Get in touch with Eric Richter, Director Innovation Technology of BASELABS.
What is sensor fusion?
In automated driving, sensor fusion is the process of combining the outputs of different environmental sensors such as radars, cameras, and lidars to obtain more reliable and meaningful data.
Object fusion combines object-level data from camera, radar, and LiDAR sensors using algorithms like Kalman filtering. It provides a unified list of objects where each object contains quantities like position, velocity, size, and class.
Object fusion has the lowest hardware requirements.
Grid fusion combines data on detection or pixel-level from camera, HD radar, and LiDAR sensors using probabilistic algorithms. It provides a grid map where each grid cell is classified as occupied or free. Dynamic grid fusion also provides velocity and heading information.
Grid fusion provides the highest functional performance.

Get insights from our experts into sensor fusion concepts for automated driving. Dive deep into the topic, including considerations for next-generation sensor fusion systems.
- Safe Autonomous Operation of Commercial Vehicles
- A Sensor Fusion Benchmark of ARM CPUs
- When a machine is driving your car, how does it avoid getting into accidents?
- Why the best way to detect objects is not to detect them - A Comparison of Environmental Model Architectures for Automated Driving
- Next-Generation Sensor Fusion for Next-Generation Sensors and Driving Functions
- Sensor Fusion - It's all about Prediction
- Is DMIPS still of relevance today? Predicting the runtime of software for sensor fusion
- Sensor Models - Key Ingredient for Sensor Fusion in Automated Driving
Thoughtful considerations are required when making strategic decisions for sensor fusion. BASELABS CEO Robin Schubert shares strategic suggestions to enrich your thinking.

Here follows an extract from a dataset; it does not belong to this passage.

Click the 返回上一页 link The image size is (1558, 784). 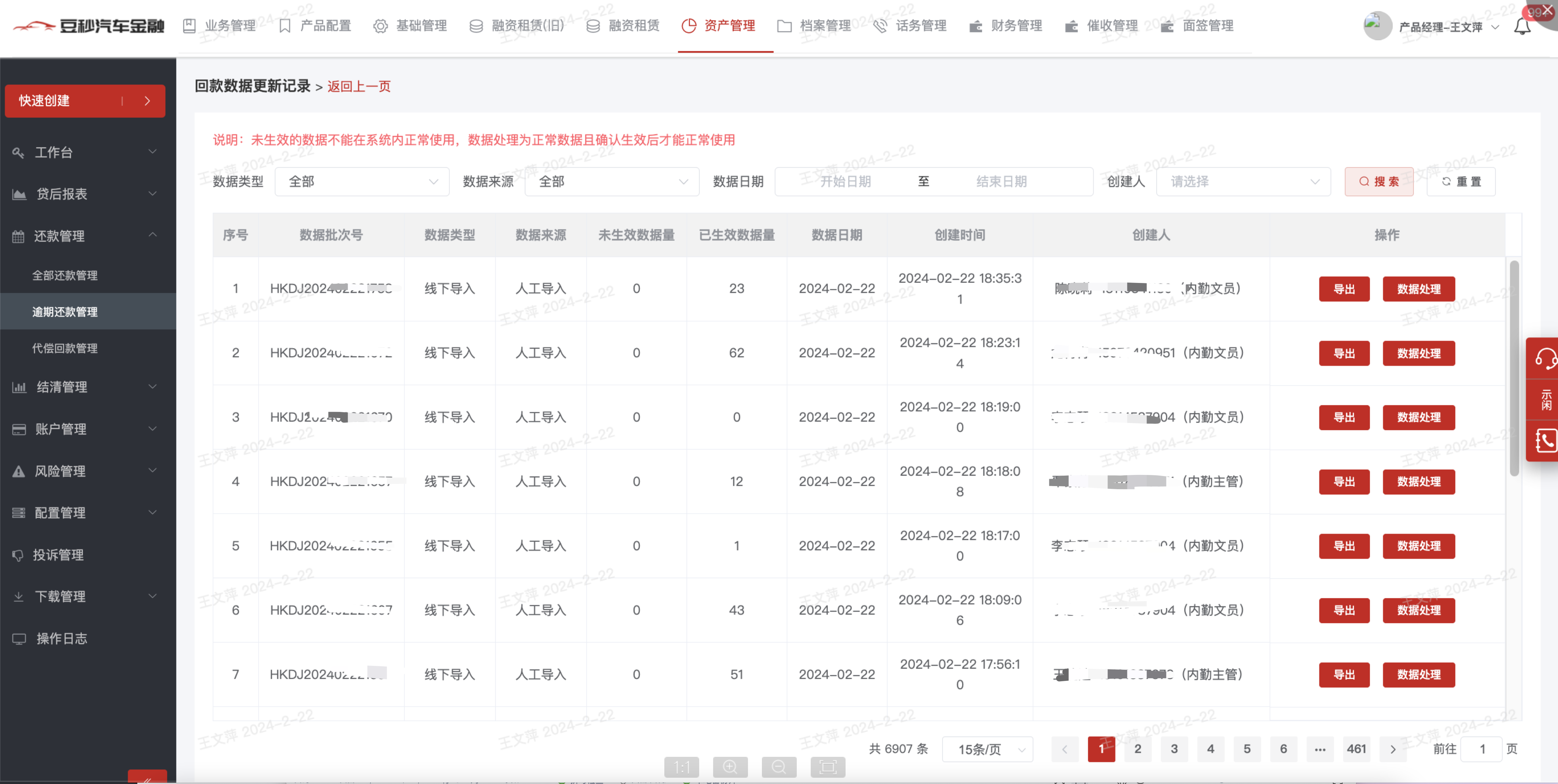point(359,86)
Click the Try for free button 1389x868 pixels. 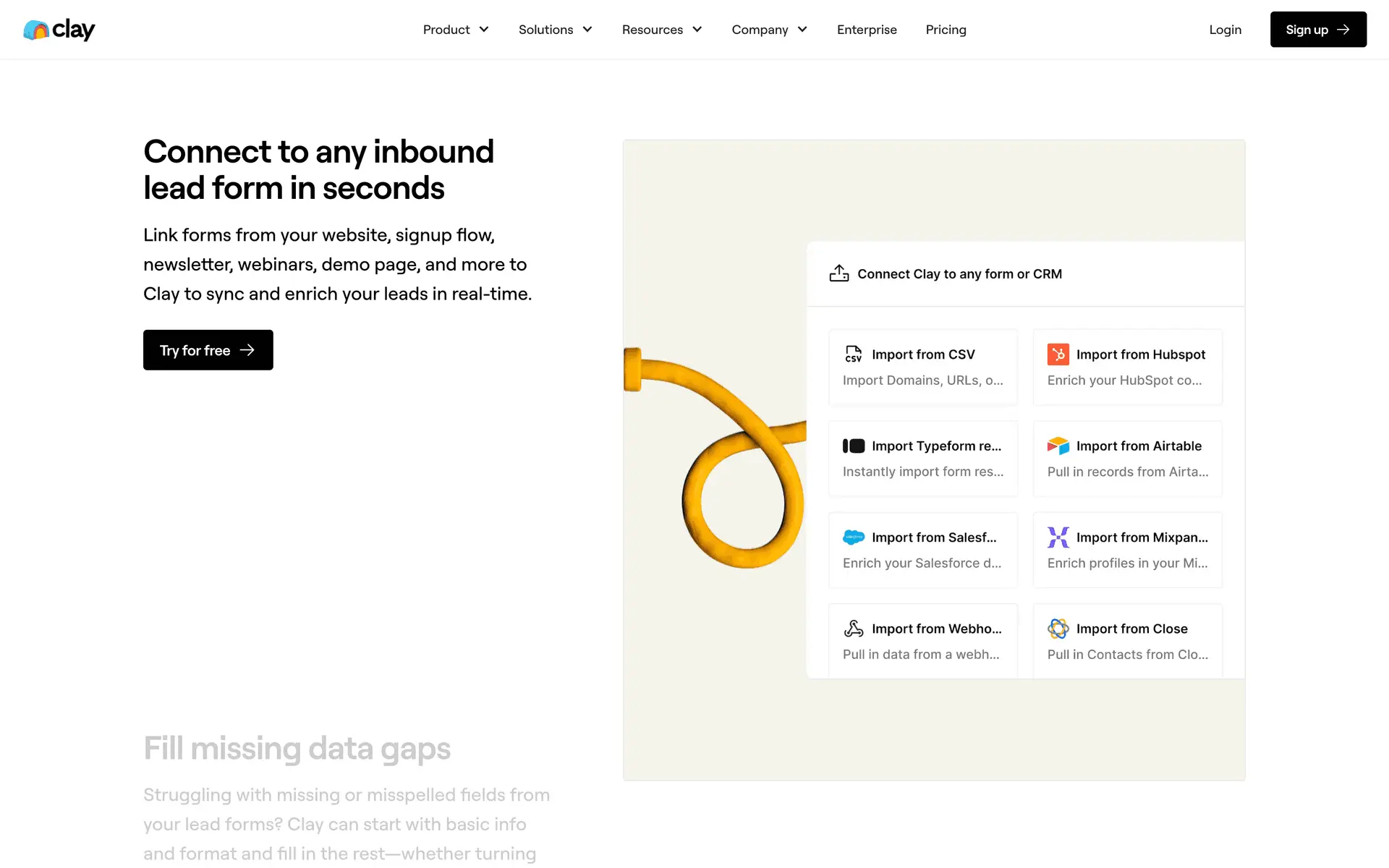click(x=208, y=350)
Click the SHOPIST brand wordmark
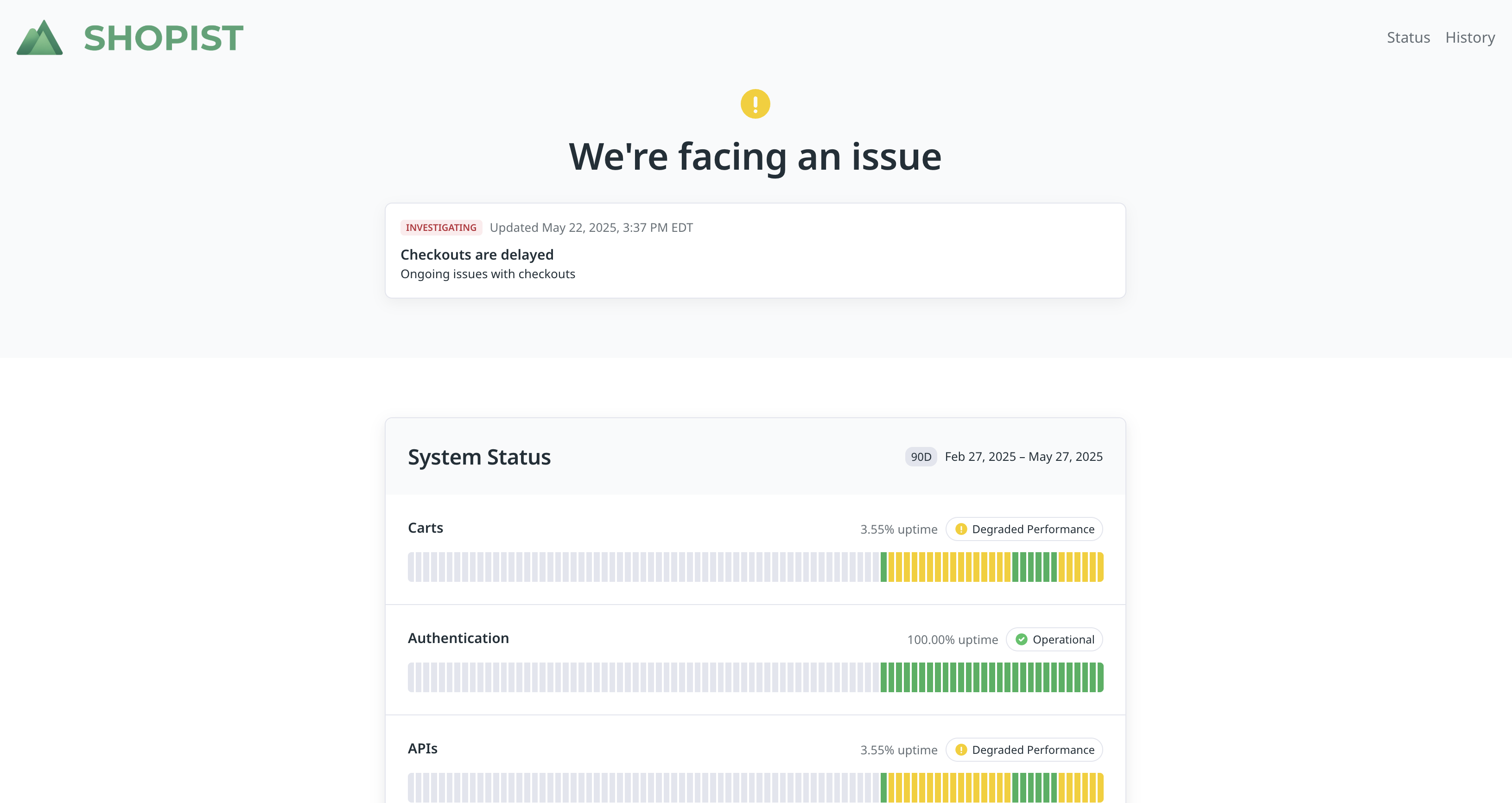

Read more about sensor fusion and related topics in our Sensor Fusion Literature section. The suggested works give a starting point in the abundant literature available for our domain. You might know Sebastian Thrun. But do you know all the other inspiring authors?

What is sensor fusion required for?
Sensor fusion is required for
- resolving contradictions between sensors: Deciding whom to believe if one sensor reports a detection from a particular position and another does not
- synchronizing sensors: Ensuring the position of a vehicle is correctly calculated even though it moved between the times of measurement of two sensors
- providing the basis to predict the future positions of objects: Calculating where the detected vehicles or pedestrians will most likely be a couple of seconds later
- exploiting the strengths of heterogenous sensors: For example, combining the longitudinal accuracy of a radar with the lateral accuracy and classification capabilities of a camera
- detecting malfunctions of sensors: Detecting if one sensor systematically provides implausible detections compared to other sensors
- achieving automated driving safety requirements: Ensuring that automated vehicles will operate safely in a broader range of scenarios than a single sensor could cover
How is sensor fusion implemented?
Regardless of their measuring principle, all sensors provide data containing errors such as
- false positives: The sensor falsely claims that there is an object though it is not,
- false negatives: The sensor falsely claims that there is no object though there is, and
- measurement noise: The sensor reports a value that differs from the true value, e.g. an object reported at 28 m is actually at a distance of 30 m.
All these errors can occur simultaneously, and sensor fusion resolves them using various techniques. Some of these are probabilistic algorithms, Dempster-Shafer methods, or convolutional neural networks. Another type of classification can be made based on the level of the processed sensor data:
Object fusion corresponds to combining data at the object level from various sensors, for example, bounding boxes that are determined from camera images, radar, or LiDAR data. From this potentially heterogeneous data, so-called Multiple Objects Tracking (MOT) algorithms determine a unified list of potential objects. For each object, quantities like position, velocity, and length/width are calculated, including confidence metrics.
In object fusion, detections are initially considered as potential objects whose existence is yet to be confirmed, so-called tracks. For each track, algorithms like the Kalman filter simultaneously estimate the track's quantities like position and motion as well as the track's existence.
For each measurement cycle of each sensor, the algorithm determines which new detections may belong to already confirmed tracks using a group of techniques called data association, for example, PDA, IPDA, JPDA, or JIPDA methods. Those detections are used to update the track's quantity estimates and to update the track's existence probability. New tracks are created from the remainders. Once a track has been detected often enough, it is considered a confirmed object.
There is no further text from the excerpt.